Vitamin B1 (VB1), also known as thiamine, has a molecular weight of 337.3 Da and is easily soluble in water. It is the first vitamin to have been found with the capability of maintaining the human body's sugar metabolism and nerve conduction.
Due to the quite small molecular volume and low molecular weight, the scattering effect of VB1 is very weak. To measure the particle size of such small molecules, the excellent sensitivity of a dynamic light scattering optical system is required.
Here the Nanoptic 90 Plus (nanoparticle size analyzer) from Bettersize Instruments Ltd. will be used to analyze the particle size and size distribution of the Vitamin B1 molecule. As shown in Table 1, VB1 solutions at various concentrations were prepared.
The measurement temperature is set as 25 ± 0.1 °C by the built-in temperature control system. Water was used as the dispersant with a viscosity of 0.88 cp at 25°C and a refractive index of 1.33. Since the particles are quite small and the scattering effect is extremely weak, the presence of impurities (e.g. dust) can have a significant effect on the test results. Therefore, the sample has to be pre-purified and a 220 nm PES filter was used for sample filtration. In addition, the amount of sample tested was around 1.5 mL. The temperature equilibrium duration was set as 120s for each sample, and each sample was measured at least three times so that we could ascertain the repeatability and hence the relative standard deviation of the results.
Figure 1. Correlation functions of VB1 solution at various concentrations
The correlation functions of VB1 samples at various concentrations were calculated and obtained from the original scattered signals by the Nanoptic 90 Plus.

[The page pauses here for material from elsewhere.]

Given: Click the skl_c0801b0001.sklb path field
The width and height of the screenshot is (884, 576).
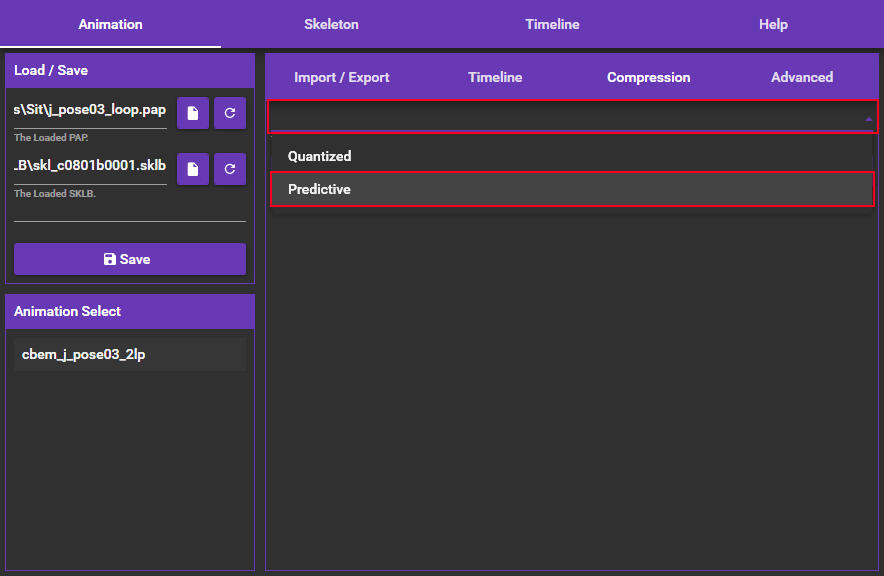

Due to the rapid Brownian motion of the small molecules, the decay rates of the correlation functions were very fast, and the correlation functions reached the baseline within 10 μs, as shown in Figure 1.
For all prepared samples, the intercepts of the correlation functions were distributed between 0.55-0.65 which illustrated good signal-noise ratios. The good repeatability of the correlation functions suggested very high sensitivity and stability of the Nanoptic 90 Plus optical system.
Figure 2. The particle size distributions of VB1 at various concentrations
The results of multiple measurements are shown in Table 2. The Nanoptic 90 Plus provided very good repeatability results of VB1 at various concentrations in terms of the Z-average particle size and the PD.I. The measured particle sizes were less than 1.0 nm for all concentrations, and the particle size slightly decreased with the concentration. What is the reason for the decrease of the particle size with the VB1 solution concentration? The answer is that the viscosity of the VB1 solution increases when there is an increase in concentration. The particle size measured decreases as the VB1 molecules with higher viscosity diffuse slower and perform slower Brownian motion.
Table 2. Particle sizes and distribution coefficients of VB1 at different concentrations
To conclude, as can be seen from the experimental results, the Nanoptic 90 Plus system provides highly reliable and repeatable particle size results even for sub-nano particles down to 0.5 nm with very weak scattering effect as it equips a 50mW solid-state laser, a high-sensitivity APD detector, a single-mode fiber detection system and an ultra-high-speed multi-mode correlator system. The Nanoptic 90 Plus with an unprecedented sensitivity and lower limit measurement range for very small particles has thus proven to be a powerful particle size analyzer using the dynamic light scattering technique.